Protist grazing and viral lysis as prokaryotic mortality factors at Baltic Sea oxic-anoxic interfaces

Interface zones between oxic and anoxic water masses (pelagic redoxclines) host highly active prokaryotic communities, mediating important biogeochemical transformations. However, for marine pelagic redoxclines almost no knowledge exists on the magnitude of the loss processes affecting these prokaryotic communities. We assessed the importance of protist grazing and viral lysis as prokaryotic mortality factors for 2 central Baltic Sea redoxclines using a combination of microscopy and experimental community manipulation techniques. Our results demonstrate that protist grazing dominated prokaryotic mortality at suboxic (<30 mu mol l(-1) oxygen) and oxygen-hydrogen sulphide interface depths, with 50 to 100% of prokaryotic standing stocks grazed daily, compared to 2 to 20% of virally infected cells. Grazing was mediated by 2 different protist associations, viz. dinoflagellates and Strombidium-like ciliates in the suboxic zone, and larger ciliates (cf. Mesodinium, Metacystis spp., cf. Coleps and un-identified morphotypes) at the oxygen-hydrogen sulphide interface. In contrast, heterotrophic nanoflagellates (HNF) played a minor role, generally grazing <5% daily of prokaryotic standing stocks.
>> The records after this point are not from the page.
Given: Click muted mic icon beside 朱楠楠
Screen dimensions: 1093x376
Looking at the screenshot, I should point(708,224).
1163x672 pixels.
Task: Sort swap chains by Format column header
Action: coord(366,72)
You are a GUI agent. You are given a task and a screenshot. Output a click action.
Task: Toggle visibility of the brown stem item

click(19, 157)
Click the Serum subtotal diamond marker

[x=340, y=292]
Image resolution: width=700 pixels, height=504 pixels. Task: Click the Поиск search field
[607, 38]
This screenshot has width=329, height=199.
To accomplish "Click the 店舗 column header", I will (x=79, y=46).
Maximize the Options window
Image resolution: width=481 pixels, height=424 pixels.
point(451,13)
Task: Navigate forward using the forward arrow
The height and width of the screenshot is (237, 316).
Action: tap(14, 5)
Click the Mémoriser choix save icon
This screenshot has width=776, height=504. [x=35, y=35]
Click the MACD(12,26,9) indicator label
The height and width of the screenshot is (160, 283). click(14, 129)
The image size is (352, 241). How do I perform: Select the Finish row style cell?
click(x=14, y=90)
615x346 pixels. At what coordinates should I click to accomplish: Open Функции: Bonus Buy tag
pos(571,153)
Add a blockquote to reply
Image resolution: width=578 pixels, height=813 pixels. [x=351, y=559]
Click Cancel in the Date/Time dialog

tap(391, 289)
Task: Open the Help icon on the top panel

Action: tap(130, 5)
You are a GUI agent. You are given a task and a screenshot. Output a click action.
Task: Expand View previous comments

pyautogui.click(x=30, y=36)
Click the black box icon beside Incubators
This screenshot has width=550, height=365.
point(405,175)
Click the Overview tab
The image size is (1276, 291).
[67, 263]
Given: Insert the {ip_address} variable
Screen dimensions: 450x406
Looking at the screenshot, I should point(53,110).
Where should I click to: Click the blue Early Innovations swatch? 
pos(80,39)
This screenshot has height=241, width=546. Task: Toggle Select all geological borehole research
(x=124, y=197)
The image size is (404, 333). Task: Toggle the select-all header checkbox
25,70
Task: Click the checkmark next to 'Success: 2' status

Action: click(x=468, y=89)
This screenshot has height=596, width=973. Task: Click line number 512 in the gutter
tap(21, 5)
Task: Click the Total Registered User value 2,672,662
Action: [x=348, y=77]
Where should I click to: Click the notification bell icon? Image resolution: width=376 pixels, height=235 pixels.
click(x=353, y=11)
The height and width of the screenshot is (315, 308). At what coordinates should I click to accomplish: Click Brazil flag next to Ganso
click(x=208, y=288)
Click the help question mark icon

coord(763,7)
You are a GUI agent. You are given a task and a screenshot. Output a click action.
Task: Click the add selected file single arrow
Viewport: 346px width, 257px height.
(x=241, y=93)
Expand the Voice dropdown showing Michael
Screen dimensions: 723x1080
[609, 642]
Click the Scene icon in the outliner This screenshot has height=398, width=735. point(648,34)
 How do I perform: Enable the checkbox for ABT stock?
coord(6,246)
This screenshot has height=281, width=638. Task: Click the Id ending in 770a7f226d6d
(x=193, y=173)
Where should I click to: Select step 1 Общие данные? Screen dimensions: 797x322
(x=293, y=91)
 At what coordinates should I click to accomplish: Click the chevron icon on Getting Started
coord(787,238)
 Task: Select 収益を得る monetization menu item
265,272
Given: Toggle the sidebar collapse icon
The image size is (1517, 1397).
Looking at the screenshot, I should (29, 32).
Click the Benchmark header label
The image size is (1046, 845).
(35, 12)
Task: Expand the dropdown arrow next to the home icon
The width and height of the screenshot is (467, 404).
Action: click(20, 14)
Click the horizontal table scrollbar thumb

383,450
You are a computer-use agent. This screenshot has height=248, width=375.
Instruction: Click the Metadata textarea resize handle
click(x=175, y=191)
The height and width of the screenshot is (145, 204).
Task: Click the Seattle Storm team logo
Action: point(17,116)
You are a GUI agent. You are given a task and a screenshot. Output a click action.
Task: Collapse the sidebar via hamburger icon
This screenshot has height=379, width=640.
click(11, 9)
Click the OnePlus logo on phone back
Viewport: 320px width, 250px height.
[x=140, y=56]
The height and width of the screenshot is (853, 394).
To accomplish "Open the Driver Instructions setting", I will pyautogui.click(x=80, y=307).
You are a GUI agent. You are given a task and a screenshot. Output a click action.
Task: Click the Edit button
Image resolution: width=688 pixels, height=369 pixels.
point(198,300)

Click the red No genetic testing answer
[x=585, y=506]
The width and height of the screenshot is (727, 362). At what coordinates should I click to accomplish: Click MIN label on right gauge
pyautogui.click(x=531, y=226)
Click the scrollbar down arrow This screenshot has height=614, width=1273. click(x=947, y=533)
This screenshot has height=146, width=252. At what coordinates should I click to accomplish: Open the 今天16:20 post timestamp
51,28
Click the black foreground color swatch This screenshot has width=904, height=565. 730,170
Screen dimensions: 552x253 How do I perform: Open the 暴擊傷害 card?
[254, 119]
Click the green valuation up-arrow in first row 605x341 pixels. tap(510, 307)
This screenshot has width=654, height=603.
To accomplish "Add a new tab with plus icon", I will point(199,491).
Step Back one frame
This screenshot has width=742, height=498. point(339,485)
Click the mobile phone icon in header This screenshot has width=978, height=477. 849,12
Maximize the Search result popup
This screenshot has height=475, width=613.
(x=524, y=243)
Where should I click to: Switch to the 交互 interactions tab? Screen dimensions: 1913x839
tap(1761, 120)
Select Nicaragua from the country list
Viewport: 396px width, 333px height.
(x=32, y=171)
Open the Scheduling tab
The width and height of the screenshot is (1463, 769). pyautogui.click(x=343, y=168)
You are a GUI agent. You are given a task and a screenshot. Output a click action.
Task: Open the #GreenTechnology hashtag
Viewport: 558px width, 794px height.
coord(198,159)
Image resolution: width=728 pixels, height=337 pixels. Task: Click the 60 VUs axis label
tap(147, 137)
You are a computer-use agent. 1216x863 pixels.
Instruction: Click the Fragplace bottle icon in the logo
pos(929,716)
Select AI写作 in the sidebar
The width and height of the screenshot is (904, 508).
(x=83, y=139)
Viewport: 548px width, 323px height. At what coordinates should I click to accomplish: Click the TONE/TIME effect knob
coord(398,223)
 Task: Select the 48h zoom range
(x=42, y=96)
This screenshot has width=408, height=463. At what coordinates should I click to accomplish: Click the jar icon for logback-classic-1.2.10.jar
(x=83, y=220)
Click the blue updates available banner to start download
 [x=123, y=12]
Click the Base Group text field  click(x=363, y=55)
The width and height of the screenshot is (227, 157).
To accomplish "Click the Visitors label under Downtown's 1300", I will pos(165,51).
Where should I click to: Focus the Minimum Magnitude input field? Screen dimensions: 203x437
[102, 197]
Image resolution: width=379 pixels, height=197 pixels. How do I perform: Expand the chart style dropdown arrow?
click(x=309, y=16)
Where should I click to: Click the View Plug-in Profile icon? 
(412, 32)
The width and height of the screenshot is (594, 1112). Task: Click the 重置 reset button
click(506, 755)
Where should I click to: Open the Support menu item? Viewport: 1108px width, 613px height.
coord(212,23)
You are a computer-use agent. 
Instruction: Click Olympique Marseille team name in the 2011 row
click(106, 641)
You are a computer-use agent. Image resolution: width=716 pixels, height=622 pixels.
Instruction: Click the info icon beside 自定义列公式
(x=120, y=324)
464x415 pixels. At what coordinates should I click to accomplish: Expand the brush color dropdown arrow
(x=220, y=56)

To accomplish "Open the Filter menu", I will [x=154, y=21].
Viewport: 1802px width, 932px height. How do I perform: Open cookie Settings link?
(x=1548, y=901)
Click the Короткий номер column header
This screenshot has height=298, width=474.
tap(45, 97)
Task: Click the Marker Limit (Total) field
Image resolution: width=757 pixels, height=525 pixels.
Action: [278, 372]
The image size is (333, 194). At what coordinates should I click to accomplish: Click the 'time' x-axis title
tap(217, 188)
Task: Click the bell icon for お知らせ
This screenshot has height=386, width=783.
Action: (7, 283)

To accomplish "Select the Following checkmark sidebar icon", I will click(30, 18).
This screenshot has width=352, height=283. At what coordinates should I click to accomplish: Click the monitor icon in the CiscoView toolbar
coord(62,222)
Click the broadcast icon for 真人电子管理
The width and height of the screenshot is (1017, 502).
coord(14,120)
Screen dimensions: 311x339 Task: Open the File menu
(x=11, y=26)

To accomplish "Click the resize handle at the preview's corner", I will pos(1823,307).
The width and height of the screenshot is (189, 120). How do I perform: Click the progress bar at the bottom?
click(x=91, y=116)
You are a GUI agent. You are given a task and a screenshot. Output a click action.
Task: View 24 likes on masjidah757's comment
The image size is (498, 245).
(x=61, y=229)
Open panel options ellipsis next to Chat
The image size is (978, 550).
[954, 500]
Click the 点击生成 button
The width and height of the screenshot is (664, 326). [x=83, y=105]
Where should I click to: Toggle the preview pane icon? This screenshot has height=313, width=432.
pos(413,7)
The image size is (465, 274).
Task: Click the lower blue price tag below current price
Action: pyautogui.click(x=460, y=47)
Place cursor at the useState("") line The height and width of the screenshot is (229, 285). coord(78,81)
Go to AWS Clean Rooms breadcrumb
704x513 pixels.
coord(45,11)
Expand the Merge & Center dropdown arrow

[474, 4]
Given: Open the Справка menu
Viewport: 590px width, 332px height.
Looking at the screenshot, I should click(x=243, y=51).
Thus, these redox zones show major differences in microbial food web structure when compared to surface waters, with ciliates and dinoflagellates constituting the major bacterivores instead of HNF. At sulphidic depths, grazing was below the detection limit, and the frequency of virally infected cells decreased, leaving the identity of the major pro karyotic mortality factor at these depths unresolved.